==== Dataset records

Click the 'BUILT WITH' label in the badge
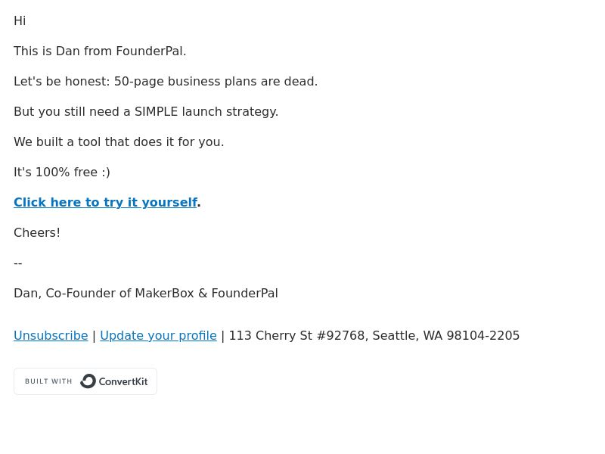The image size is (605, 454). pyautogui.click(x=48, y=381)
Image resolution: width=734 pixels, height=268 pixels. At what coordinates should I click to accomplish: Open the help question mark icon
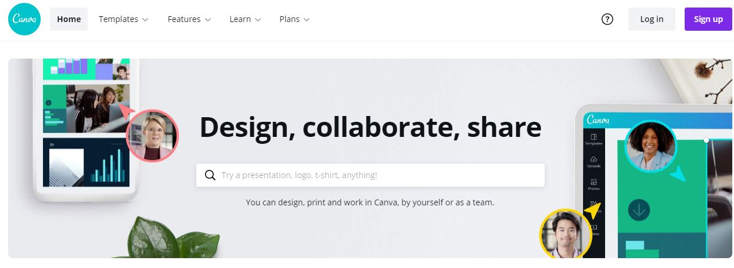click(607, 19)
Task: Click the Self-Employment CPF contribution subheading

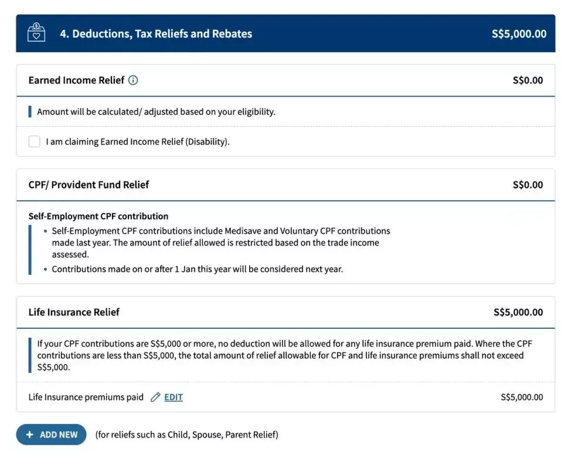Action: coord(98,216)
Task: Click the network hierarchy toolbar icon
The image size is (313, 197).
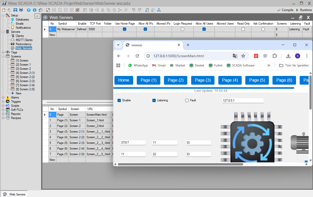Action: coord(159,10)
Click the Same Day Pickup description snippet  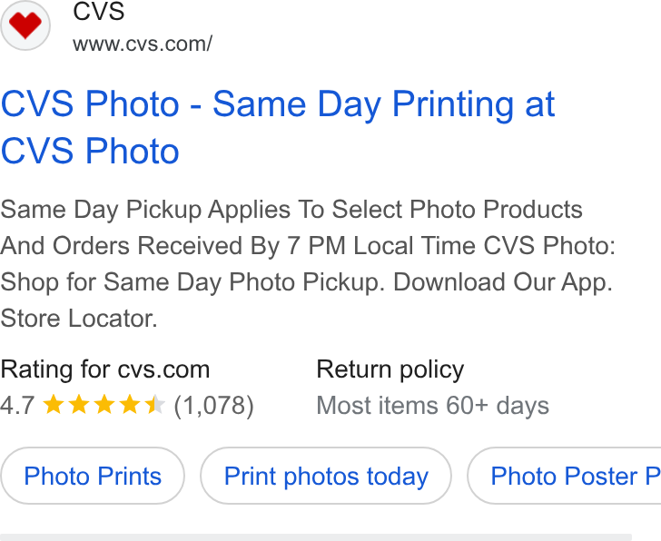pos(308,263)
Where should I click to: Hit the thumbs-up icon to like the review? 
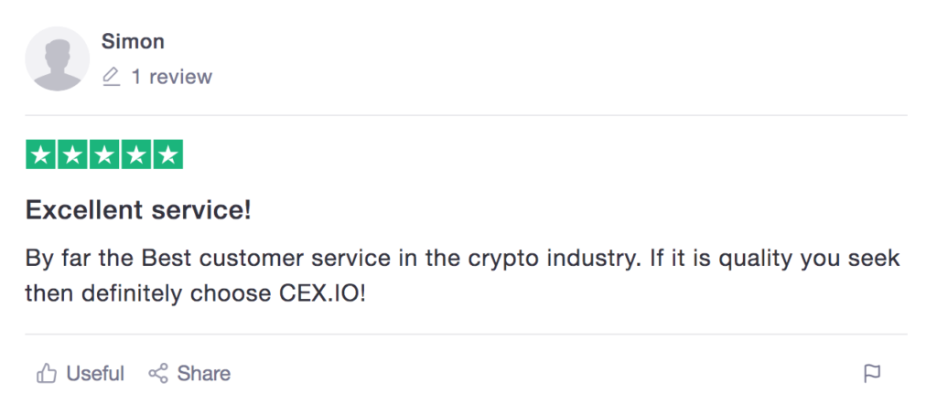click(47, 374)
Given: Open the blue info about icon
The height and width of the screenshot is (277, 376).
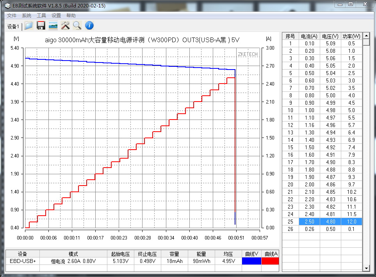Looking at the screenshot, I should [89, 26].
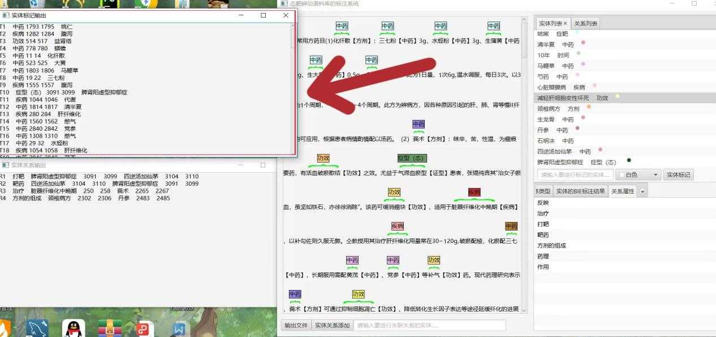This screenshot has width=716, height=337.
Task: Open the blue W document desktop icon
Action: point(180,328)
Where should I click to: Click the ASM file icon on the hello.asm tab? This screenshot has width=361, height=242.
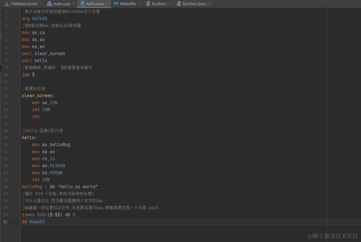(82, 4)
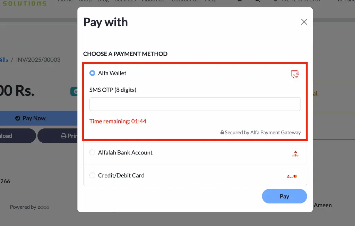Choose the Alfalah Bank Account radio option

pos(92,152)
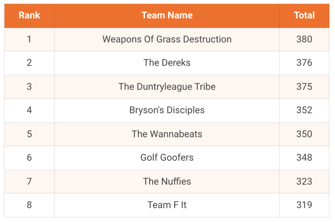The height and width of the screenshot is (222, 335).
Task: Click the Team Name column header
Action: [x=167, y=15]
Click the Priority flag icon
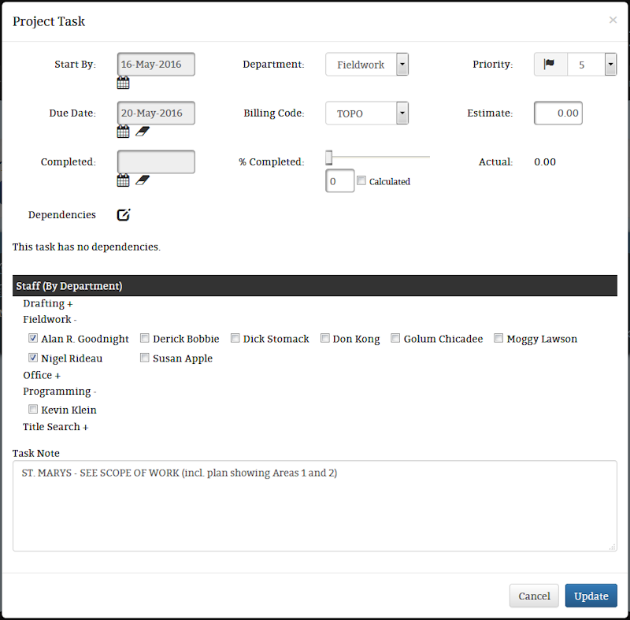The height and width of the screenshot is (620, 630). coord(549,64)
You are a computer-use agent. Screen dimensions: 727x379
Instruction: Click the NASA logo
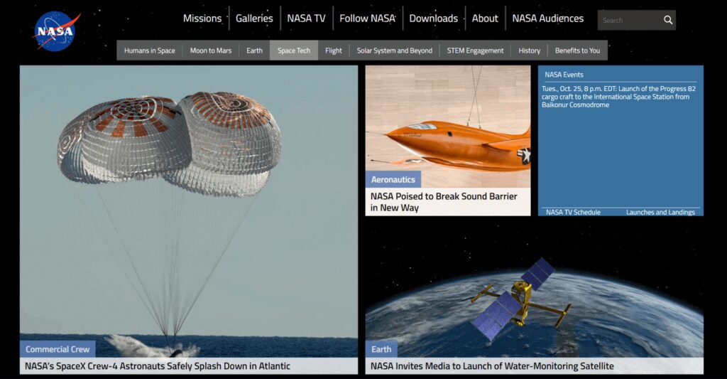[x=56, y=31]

========
==== Dataset records

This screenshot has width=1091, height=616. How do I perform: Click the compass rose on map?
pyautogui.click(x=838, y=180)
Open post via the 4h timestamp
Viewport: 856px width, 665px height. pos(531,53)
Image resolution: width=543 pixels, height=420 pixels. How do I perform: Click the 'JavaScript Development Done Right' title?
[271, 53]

========
==== Dataset records

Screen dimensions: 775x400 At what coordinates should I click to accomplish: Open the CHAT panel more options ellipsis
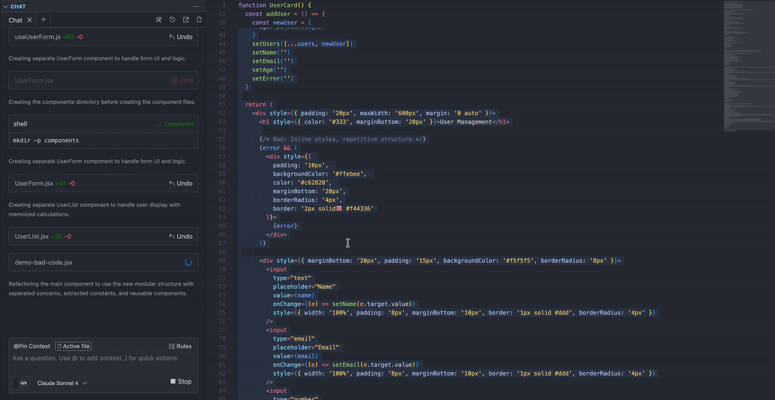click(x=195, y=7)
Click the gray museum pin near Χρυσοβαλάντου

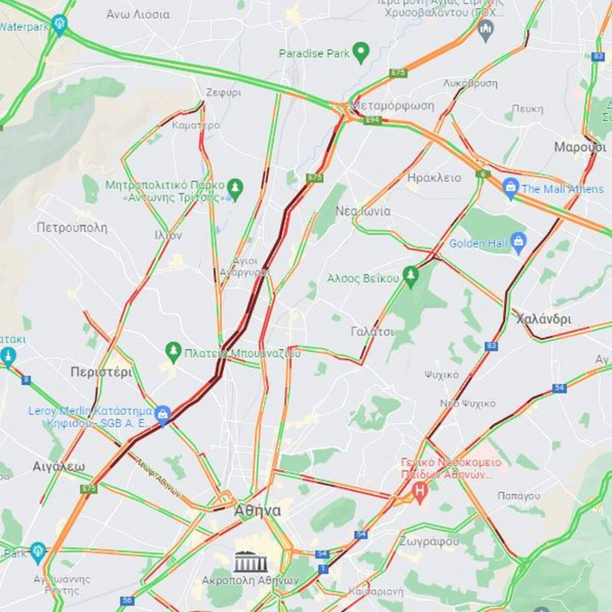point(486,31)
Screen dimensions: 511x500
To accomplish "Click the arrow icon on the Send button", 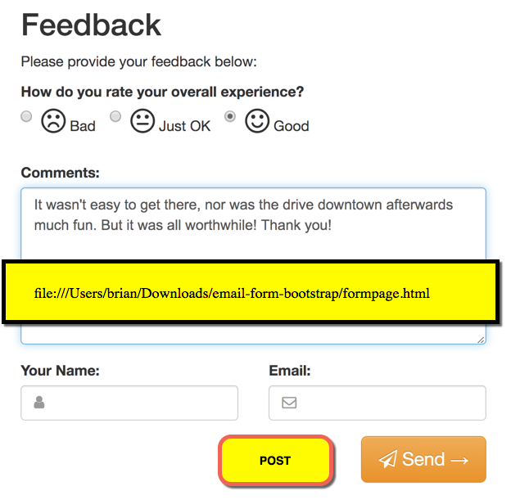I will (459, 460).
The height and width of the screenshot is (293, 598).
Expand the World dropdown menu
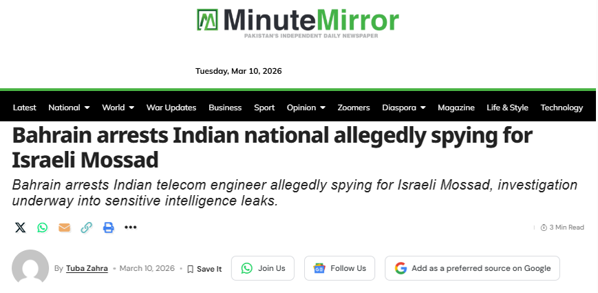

========

In the data above, the stretch from the line with "Click the 'BUILT WITH' label in the badge" through the line with "Task: Click the network" is to be returned exactly, minus any pictures.

Click the 'BUILT WITH' label in the badge
The image size is (605, 454). pyautogui.click(x=48, y=381)
Image resolution: width=734 pixels, height=268 pixels. At what coordinates should I click to accomplish: Open the help question mark icon
click(607, 19)
Task: Click the Self-Employment CPF contribution subheading

Action: coord(98,216)
Task: Click the network hierarchy toolbar icon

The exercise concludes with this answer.